Yapılacaklar:
a – Sayfaya göre Avrupa ülkelerine hangi statüyle gidildiği söyleniyor?
b – Sayfada "Bu ülkeye hiçbir" sözlerini içeren kelimelerle başlayıp "işlemek sizde, sizlerde...." ile biten kısmı hiç değiştirmeden yazın.

Sayfa:
⟨

Bu ülkeye hiçbir şey vermeden, kaba kuvvet ve vandalizmle, terör ile toprak gasp etmeye çalışma ahlaksızlığı sizde, diyaloğu ve insani ilişkileri es geçip, yakıp yıkarak bu ülkeyi bölmeye çalışmak sizde, Avrupa'ya gidip Türkiye Cumhuriyeti ve onun şanlı ordusu Türk Silahlı Kuvvetleri hakkında her türlü asılsız yalanları söylemek, bana işkence yaptılar, baskı yaptılar, dilimizi konuşamıyoruz, fırsat eşitliği yok gibi mesnetsiz yalanları söyleyerek siyasi mülteci statüsüyle o Avrupa ülkelerine kapağı atmak, bir parazit gibi yaşayıp oralarda da suç işlemek sizde, sizlerde....

⟩

Gösterilen öğeler:
⟨

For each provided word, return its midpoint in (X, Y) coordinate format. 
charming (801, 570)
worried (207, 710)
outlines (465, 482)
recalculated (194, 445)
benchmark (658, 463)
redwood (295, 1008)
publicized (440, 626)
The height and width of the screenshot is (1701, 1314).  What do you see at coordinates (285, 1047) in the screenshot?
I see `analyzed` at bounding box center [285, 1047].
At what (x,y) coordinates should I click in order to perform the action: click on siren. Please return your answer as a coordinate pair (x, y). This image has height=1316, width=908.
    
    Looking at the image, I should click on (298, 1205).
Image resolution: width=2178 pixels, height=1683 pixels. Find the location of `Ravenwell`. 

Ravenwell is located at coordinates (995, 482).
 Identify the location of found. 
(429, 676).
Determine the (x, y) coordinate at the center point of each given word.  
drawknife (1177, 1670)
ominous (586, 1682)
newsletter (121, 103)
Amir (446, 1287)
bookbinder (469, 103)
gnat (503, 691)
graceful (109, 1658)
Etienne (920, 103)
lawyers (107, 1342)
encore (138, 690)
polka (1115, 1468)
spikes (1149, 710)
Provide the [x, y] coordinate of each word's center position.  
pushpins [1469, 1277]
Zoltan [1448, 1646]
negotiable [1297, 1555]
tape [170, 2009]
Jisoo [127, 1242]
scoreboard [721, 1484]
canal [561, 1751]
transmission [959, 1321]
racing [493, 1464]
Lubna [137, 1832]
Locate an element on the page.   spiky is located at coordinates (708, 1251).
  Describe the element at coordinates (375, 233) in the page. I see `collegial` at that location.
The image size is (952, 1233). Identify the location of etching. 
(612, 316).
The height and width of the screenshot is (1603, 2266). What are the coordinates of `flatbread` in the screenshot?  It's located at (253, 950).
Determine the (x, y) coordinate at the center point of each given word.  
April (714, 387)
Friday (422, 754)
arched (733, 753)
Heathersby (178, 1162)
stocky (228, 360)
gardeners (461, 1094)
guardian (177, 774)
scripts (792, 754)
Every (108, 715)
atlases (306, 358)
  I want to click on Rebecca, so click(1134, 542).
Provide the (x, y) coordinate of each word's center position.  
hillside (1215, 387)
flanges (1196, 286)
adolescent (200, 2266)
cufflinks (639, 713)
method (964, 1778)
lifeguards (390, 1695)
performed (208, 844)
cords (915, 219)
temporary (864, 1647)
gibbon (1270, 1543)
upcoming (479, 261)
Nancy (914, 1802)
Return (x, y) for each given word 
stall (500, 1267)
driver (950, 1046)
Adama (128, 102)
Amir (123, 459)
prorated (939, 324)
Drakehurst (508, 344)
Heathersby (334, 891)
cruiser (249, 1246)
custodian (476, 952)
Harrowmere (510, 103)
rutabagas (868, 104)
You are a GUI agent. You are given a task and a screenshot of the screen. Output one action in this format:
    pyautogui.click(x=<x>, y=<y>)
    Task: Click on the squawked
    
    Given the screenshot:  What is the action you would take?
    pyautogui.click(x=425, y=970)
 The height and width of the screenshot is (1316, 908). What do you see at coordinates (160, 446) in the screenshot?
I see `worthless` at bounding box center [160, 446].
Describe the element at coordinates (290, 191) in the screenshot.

⟩

Cevaplar:
a – Siyasi mülteci statüsüyle.

b –
Bu ülkeye hiçbir şey vermeden, kaba kuvvet ve vandalizmle, terör ile toprak gasp etmeye çalışma ahlaksızlığı sizde, diyaloğu ve insani ilişkileri es geçip, yakıp yıkarak bu ülkeyi bölmeye çalışmak sizde, Avrupa'ya gidip Türkiye Cumhuriyeti ve onun şanlı ordusu Türk Silahlı Kuvvetleri hakkında her türlü asılsız yalanları söylemek, bana işkence yaptılar, baskı yaptılar, dilimizi konuşamıyoruz, fırsat eşitliği yok gibi mesnetsiz yalanları söyleyerek siyasi mülteci statüsüyle o Avrupa ülkelerine kapağı atmak, bir parazit gibi yaşayıp oralarda da suç işlemek sizde, sizlerde....